## Do this
Count the lines in the records below that contain the string "arrow", treating uppercase and lowercase as different. Reply with the number alone.

__________

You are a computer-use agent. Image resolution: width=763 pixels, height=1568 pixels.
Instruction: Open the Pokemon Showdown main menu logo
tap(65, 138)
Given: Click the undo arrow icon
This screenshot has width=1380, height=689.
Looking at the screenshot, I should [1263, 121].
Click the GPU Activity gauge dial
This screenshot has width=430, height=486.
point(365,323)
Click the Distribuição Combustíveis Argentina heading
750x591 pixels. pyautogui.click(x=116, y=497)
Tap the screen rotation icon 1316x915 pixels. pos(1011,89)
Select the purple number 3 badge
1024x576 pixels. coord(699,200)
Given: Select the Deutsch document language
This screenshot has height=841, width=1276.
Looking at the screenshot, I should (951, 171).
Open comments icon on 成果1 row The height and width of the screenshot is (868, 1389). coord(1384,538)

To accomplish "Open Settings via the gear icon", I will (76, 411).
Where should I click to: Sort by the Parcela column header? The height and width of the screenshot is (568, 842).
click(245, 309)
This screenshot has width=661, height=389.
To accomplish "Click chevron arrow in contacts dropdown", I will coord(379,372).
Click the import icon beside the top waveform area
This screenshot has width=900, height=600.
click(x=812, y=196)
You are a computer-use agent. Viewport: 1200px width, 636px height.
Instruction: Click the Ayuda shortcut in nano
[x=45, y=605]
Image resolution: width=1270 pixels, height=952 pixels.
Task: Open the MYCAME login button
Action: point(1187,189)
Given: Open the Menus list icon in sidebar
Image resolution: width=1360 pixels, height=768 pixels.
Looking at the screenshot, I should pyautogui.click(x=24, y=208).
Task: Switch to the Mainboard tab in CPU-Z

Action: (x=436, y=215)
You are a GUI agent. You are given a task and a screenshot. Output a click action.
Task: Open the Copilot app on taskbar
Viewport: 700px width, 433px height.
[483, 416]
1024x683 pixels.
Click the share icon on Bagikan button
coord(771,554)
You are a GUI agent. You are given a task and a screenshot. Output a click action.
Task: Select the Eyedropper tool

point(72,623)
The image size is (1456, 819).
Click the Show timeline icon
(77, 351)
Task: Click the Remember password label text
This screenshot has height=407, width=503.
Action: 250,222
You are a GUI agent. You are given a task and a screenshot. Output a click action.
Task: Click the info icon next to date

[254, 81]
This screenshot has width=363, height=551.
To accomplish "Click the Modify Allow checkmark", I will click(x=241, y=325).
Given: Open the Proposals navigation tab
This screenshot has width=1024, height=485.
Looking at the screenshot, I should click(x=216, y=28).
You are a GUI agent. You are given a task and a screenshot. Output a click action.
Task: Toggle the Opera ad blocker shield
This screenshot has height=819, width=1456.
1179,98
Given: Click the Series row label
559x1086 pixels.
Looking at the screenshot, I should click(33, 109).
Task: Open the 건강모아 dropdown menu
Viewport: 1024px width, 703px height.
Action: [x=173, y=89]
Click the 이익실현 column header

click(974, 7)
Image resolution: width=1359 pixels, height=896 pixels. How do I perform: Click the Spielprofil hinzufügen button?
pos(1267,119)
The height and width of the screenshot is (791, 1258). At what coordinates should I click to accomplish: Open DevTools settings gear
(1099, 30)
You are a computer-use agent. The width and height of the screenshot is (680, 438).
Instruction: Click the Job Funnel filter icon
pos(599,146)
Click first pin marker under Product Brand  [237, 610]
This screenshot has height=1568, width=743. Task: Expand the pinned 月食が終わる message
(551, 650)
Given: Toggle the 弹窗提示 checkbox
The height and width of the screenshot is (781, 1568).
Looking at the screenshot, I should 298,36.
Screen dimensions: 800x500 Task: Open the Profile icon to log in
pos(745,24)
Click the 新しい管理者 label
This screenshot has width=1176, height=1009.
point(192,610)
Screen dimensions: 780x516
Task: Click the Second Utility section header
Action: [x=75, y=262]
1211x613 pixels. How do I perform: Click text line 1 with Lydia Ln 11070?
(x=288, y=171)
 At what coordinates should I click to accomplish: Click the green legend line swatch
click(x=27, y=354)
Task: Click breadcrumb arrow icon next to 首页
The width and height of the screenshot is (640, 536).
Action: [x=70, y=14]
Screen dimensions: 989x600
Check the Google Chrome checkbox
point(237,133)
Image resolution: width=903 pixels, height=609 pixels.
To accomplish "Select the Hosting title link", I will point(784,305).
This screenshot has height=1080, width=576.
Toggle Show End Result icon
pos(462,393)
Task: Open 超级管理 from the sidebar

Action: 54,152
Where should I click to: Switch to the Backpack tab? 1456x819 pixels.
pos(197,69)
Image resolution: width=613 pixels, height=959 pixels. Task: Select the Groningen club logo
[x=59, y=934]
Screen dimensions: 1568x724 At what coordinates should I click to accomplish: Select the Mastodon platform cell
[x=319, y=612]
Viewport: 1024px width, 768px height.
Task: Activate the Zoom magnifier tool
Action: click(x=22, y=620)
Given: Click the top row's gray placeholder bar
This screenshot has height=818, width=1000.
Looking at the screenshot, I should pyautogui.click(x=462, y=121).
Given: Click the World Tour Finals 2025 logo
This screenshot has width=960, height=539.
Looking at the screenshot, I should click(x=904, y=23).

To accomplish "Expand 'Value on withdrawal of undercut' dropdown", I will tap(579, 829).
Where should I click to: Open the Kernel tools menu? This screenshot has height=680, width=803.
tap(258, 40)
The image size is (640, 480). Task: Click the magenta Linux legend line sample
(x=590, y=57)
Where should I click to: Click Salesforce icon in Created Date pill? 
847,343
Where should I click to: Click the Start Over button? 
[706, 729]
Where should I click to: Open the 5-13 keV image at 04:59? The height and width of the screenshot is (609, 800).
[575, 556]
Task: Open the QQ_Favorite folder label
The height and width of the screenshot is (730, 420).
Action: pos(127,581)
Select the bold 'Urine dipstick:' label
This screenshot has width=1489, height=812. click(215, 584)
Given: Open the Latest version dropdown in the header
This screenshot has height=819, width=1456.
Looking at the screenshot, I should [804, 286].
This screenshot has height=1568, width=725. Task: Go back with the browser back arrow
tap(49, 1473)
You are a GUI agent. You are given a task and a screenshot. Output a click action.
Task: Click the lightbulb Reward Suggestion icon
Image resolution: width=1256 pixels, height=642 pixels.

__________

## Exercise answer
4